Merged Karim Ahmed requested to merge feat/read_with_EXtra_data into master 3 years ago

ePix100 correction and dark notebooks with EXtra-data.

Description

The main changes were to replace reading sequence files with h5py directly and use EXtra-data for reading all available sequences to correct and produce one sequence file or to create dark constants.

This as well replaces the ChunkReader functions from pyDetLib with a simple numpy mean and std for calculating the dark constants and adding pasha for correcting the image trains.

1. Epix100 Correction/dark (small detector)
2. Remove db-module parameter from calibration_configurations. https://git.xfel.eu/detectors/calibration_configurations/-/merge_requests/17
3. profiling numbers for the DataCollection.select(..., require_all=True)

How Has This Been Tested?

ePix100-dark:

in-folder = "/gpfs/exfel/exp/HED/202030/p900136/raw" run = 182 karabo_id = HED_IA1_EPX100-2 karabo_da = EPIX02

There are 1000 trains in sequence 0, which is used for generating darks in the current pycalibration release.

Data quality:

The tests were done by comparing the produced constants out of the old/new implementations. To validate that the constants were not affected by any mistake. (np.allclose was used to validate Noise and Offset)

Performance:

Previously, data was read and corrected using pyDetLib functions (ChunkReader and fastccdReader). The cell took about > 45 seconds for 1000 trains and chunk size 100.

Compared to updated implementation using EXtra-data and chunking using .split_trains(), which took about ~ 24 seconds for 1000 trains and chunk size 100.

Documents:

Before: EPIX100DARKCalibration_master.pdf

After: EPIX100DARKCalibration_EXtra-data.pdf

ePix100-correct:

Data quality:

The tests were done by comparing the produced corrected data out of the old/new implementations. To validate that the corrections were not affected by any mistake. (np.allclose was used to validate the corrected files sequence 000000)

Documents + SLURM time report performance:

A comparison between 4 implementations were done.

The raw data used was : /gpfs/exfel/exp/HED/202002/p002710/raw/r00435 This data was used for the test as it consists of 4 sequences. A total of 3813 trains, with the first 3 sequence file consisting of 1000 trains.

Master: EPIX100CORRECTCalibration.pdf
Extra-data to produce one corrected file for all sequences :EPIX100CORRECT-NORMALCalibration.pdf Correction_ePix100_NBC_serial.ipynb
Extra-data + Pasha to produce one corrected file for all sequences :EPIX100CORRECT-PASHACalibration.pdf Correction_ePix100_NBC_pasha.ipynb
(Current branch)Extra-data + Pasha to produce multiple corrected files for each sequence: EPIX100CORRECTCalibration.pdf 1 sequence file, no big difference in performance but with EXtra-data is about 5 seconds slower.

Below is a plot for the performance comparison time wise.

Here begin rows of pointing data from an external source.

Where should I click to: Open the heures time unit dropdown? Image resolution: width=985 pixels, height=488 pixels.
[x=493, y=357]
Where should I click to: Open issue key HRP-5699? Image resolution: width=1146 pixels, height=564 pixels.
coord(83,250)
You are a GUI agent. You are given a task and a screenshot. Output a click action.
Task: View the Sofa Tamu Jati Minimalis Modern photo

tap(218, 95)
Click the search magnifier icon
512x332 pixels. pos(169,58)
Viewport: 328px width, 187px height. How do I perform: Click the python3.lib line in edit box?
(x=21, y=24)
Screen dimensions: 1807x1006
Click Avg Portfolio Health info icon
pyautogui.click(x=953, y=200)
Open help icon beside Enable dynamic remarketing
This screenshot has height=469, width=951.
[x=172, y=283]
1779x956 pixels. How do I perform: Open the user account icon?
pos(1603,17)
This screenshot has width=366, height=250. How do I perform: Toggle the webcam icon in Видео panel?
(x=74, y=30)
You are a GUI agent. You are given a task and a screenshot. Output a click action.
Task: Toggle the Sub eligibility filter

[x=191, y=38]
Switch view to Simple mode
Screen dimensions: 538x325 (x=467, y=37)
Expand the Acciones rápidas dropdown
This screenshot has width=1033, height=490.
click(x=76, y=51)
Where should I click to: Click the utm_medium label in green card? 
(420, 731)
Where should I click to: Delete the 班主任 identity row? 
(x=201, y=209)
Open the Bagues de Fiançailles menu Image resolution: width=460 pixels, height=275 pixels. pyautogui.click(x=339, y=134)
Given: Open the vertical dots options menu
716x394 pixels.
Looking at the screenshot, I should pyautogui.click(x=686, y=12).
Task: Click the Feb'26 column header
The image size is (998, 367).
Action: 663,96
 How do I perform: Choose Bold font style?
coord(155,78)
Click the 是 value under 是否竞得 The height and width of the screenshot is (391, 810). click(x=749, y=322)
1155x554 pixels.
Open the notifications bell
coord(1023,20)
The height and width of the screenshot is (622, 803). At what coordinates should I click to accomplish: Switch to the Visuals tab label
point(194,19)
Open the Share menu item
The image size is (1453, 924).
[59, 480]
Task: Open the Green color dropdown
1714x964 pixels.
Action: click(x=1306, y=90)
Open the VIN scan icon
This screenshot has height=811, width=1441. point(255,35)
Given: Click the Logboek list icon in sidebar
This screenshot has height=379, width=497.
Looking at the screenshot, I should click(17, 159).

Moving to Extra-data is useful not to depend on the number of sequences available or the name of the files.

But as can be seen from the plot. Preparing the correcting file (copying and sanitizing data) and reading control data took more time which is not affecting much and was kind of expected.

But trying to correct all trains and save it to one corrected file, proved to be longer for 4 sequences by about 2X. Using Pasha speedup a bit the processing but it was still slower than the master by about 1.5X.

The last implementation was about using H5File to correct sequences per slurm node. Keeping the same level of parallelization while using Pasha as well instead of pyDetlib to correct trains resulted small performance gain. By about 0.8X master for 4 sequences.

Note: plotting is the same and the perfomance is based on the number of images available. For the Extra-data + pasha for 1 corr file all 3813 images were available. The rest either only trains for sequence file is available or the last chunk of images.